→ EXERCISE DATA
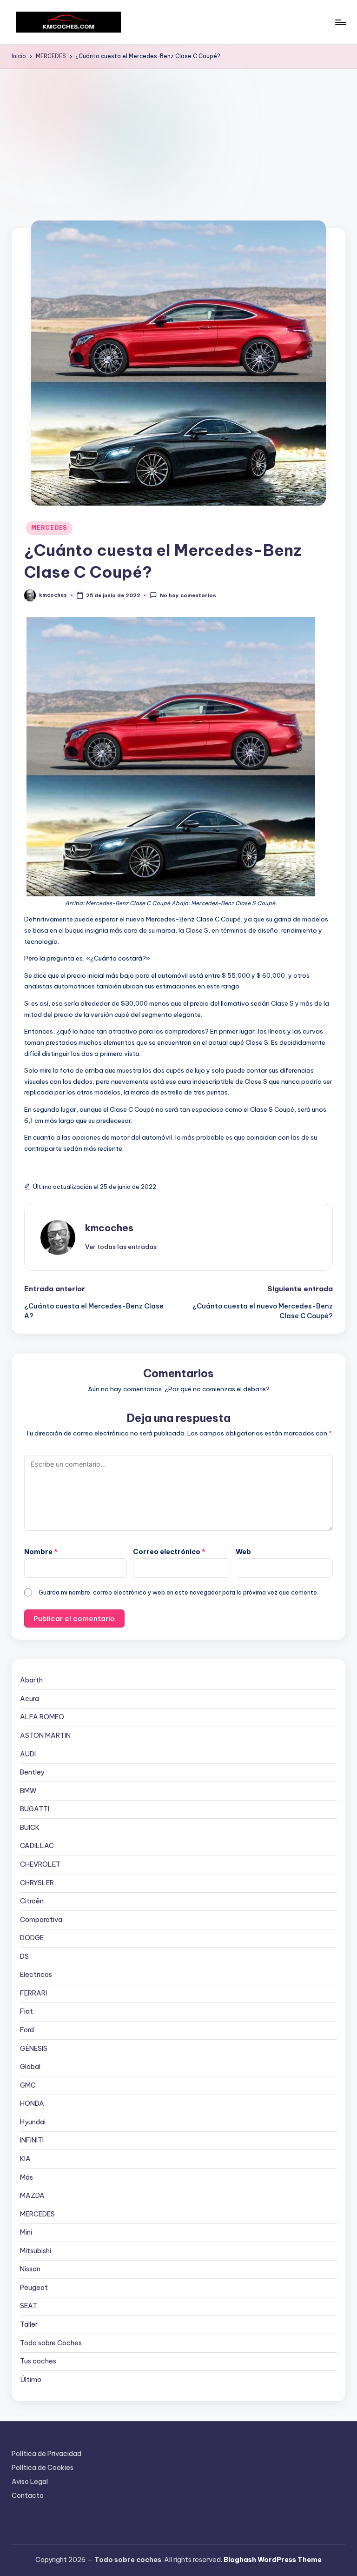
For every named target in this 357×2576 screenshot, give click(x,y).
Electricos (36, 1974)
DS (24, 1956)
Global (30, 2066)
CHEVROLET (40, 1864)
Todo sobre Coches (51, 2343)
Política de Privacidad (46, 2453)
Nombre (41, 1552)
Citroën (32, 1901)
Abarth (31, 1680)
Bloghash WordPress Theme (273, 2560)
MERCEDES (49, 527)
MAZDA (32, 2195)
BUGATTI (34, 1809)
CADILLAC (37, 1846)
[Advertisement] (178, 138)
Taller (29, 2324)
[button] (121, 1246)
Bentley (32, 1772)
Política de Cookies (42, 2467)
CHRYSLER (37, 1883)
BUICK (30, 1827)
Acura (29, 1699)
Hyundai (33, 2122)
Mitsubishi (35, 2251)
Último (30, 2380)
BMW (28, 1791)
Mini (26, 2232)
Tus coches (38, 2361)
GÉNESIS (33, 2048)
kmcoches (109, 1228)
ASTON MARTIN (45, 1735)
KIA (25, 2159)
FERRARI (33, 1993)
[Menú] (340, 22)
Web (243, 1552)
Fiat (26, 2011)
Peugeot (34, 2287)
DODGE (32, 1938)
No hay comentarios (188, 596)
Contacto (28, 2495)
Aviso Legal (30, 2481)
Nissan (30, 2269)
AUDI (28, 1754)
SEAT (28, 2306)
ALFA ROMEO (42, 1717)
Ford (27, 2030)
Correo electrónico (169, 1552)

→ PROBLEM DETAILS
Repeat the listing exactly, pictures excluded.

→ OUTPUT
For every named target in this 357×2576 screenshot, give click(x,y).
Electricos (36, 1974)
DS (24, 1956)
Global (30, 2066)
CHEVROLET (40, 1864)
Todo sobre Coches (51, 2343)
Política de Privacidad (46, 2453)
Nombre (41, 1552)
Citroën (32, 1901)
Abarth (31, 1680)
Bloghash WordPress Theme (273, 2560)
MERCEDES (49, 527)
MAZDA (32, 2195)
BUGATTI (34, 1809)
CADILLAC (37, 1846)
[Advertisement] (178, 138)
Taller (29, 2324)
[button] (121, 1246)
Bentley (32, 1772)
Política de Cookies (42, 2467)
CHRYSLER (37, 1883)
BUICK (30, 1827)
Acura (29, 1699)
Hyundai (33, 2122)
Mitsubishi (35, 2251)
Último (30, 2380)
BMW (28, 1791)
Mini (26, 2232)
Tus coches (38, 2361)
GÉNESIS (33, 2048)
kmcoches (109, 1228)
ASTON MARTIN (45, 1735)
KIA (25, 2159)
FERRARI (33, 1993)
[Menú] (340, 22)
Web (243, 1552)
Fiat (26, 2011)
Peugeot (34, 2287)
DODGE (32, 1938)
No hay comentarios (188, 596)
Contacto (28, 2495)
Aviso Legal (30, 2481)
Nissan (30, 2269)
AUDI (28, 1754)
SEAT (28, 2306)
ALFA ROMEO (42, 1717)
Ford (27, 2030)
Correo electrónico (169, 1552)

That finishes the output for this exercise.